◆ **Your task**
Among the records, which lines include "scrollbar"? List them.

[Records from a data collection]
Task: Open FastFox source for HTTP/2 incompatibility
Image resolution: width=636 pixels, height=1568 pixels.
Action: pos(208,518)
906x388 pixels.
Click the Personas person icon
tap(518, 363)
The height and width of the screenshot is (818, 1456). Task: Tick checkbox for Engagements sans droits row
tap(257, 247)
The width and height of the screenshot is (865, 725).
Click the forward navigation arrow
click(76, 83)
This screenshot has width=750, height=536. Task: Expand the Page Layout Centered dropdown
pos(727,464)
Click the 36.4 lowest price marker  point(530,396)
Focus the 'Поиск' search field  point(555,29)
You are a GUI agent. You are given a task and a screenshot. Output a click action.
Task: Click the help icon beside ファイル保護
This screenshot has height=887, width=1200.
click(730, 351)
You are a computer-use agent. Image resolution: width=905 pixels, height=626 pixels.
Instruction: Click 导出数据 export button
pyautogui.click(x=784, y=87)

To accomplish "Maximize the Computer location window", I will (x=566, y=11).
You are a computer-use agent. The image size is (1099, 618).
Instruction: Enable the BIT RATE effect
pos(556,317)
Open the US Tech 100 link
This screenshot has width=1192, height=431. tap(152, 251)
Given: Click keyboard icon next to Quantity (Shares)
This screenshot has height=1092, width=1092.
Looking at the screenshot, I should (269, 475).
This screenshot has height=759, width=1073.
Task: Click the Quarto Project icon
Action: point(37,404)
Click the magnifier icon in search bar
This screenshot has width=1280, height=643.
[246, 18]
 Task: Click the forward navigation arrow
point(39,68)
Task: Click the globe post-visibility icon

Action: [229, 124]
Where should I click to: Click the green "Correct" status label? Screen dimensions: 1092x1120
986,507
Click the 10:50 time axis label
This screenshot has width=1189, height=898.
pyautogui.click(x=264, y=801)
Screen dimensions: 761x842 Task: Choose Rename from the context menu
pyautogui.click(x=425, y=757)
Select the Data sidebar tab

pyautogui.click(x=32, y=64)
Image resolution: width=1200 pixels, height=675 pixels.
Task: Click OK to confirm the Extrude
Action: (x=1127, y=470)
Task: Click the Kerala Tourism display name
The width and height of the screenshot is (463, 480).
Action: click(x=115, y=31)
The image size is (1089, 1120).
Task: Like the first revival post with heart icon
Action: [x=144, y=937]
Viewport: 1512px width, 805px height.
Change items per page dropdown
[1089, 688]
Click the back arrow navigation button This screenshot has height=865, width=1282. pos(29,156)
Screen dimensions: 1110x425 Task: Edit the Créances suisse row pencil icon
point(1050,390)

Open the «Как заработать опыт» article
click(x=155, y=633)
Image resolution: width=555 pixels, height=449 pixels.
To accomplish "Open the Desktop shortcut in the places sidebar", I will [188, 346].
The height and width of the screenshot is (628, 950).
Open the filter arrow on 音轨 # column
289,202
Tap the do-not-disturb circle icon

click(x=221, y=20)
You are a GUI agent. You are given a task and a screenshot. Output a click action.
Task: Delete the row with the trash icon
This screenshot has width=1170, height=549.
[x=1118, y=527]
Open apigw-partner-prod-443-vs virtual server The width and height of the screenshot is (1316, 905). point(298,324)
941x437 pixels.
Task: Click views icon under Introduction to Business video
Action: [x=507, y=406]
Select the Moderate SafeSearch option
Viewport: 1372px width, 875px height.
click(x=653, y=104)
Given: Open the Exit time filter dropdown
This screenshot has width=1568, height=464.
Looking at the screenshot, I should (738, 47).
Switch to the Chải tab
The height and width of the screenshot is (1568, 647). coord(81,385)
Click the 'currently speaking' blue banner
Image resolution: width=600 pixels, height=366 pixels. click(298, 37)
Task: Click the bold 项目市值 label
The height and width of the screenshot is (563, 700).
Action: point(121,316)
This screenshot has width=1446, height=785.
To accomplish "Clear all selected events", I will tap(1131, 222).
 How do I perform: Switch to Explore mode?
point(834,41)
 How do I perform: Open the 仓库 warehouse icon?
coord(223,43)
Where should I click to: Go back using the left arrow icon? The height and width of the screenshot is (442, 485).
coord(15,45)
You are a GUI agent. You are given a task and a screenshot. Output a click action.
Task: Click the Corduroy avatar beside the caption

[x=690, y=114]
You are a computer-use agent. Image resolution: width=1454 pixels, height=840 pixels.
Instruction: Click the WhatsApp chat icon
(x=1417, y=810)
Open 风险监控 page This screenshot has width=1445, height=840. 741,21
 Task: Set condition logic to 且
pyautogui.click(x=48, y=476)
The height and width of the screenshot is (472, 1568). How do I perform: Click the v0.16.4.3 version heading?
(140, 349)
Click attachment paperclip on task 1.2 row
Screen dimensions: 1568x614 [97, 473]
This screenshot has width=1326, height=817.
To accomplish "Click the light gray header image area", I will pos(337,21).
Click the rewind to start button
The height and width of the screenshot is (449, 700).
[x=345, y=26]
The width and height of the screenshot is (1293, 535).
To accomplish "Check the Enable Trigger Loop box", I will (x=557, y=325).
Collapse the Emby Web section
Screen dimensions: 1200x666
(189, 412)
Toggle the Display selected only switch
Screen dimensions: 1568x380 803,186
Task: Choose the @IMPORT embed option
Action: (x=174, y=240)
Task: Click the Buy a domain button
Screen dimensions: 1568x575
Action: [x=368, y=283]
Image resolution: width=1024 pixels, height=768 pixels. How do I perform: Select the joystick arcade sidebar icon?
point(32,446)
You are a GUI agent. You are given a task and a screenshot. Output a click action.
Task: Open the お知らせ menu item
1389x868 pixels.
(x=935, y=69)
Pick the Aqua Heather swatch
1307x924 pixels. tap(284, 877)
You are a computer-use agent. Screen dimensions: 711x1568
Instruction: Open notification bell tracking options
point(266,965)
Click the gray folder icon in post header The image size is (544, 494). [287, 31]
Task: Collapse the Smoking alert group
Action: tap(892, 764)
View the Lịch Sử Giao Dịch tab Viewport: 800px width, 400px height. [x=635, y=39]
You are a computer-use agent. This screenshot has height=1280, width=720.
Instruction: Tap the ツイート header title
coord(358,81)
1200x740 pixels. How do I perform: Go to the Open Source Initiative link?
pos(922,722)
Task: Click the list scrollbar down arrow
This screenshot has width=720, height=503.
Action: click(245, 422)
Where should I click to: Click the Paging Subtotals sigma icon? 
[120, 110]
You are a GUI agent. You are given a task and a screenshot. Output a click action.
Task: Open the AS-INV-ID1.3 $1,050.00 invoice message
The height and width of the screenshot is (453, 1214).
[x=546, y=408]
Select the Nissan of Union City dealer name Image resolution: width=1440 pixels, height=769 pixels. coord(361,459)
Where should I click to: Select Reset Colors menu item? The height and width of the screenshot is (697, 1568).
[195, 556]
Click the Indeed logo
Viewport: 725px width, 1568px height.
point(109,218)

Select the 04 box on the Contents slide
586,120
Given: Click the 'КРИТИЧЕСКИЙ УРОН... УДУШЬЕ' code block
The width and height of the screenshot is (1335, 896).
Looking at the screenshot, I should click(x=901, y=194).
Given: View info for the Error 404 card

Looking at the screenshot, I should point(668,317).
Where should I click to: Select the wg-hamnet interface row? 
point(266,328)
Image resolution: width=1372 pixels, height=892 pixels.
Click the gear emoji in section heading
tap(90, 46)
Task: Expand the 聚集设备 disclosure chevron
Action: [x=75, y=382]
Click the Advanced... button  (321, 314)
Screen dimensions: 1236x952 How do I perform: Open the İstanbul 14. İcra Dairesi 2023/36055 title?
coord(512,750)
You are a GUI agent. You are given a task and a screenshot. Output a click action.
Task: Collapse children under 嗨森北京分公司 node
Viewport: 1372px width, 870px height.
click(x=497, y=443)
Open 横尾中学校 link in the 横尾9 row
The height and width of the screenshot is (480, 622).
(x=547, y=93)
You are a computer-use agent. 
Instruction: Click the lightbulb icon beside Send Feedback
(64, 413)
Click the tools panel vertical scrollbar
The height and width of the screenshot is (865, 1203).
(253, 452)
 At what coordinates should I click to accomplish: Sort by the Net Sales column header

◆ **Result of the exercise**
Task: Click the list scrollbar down arrow
Click the tools panel vertical scrollbar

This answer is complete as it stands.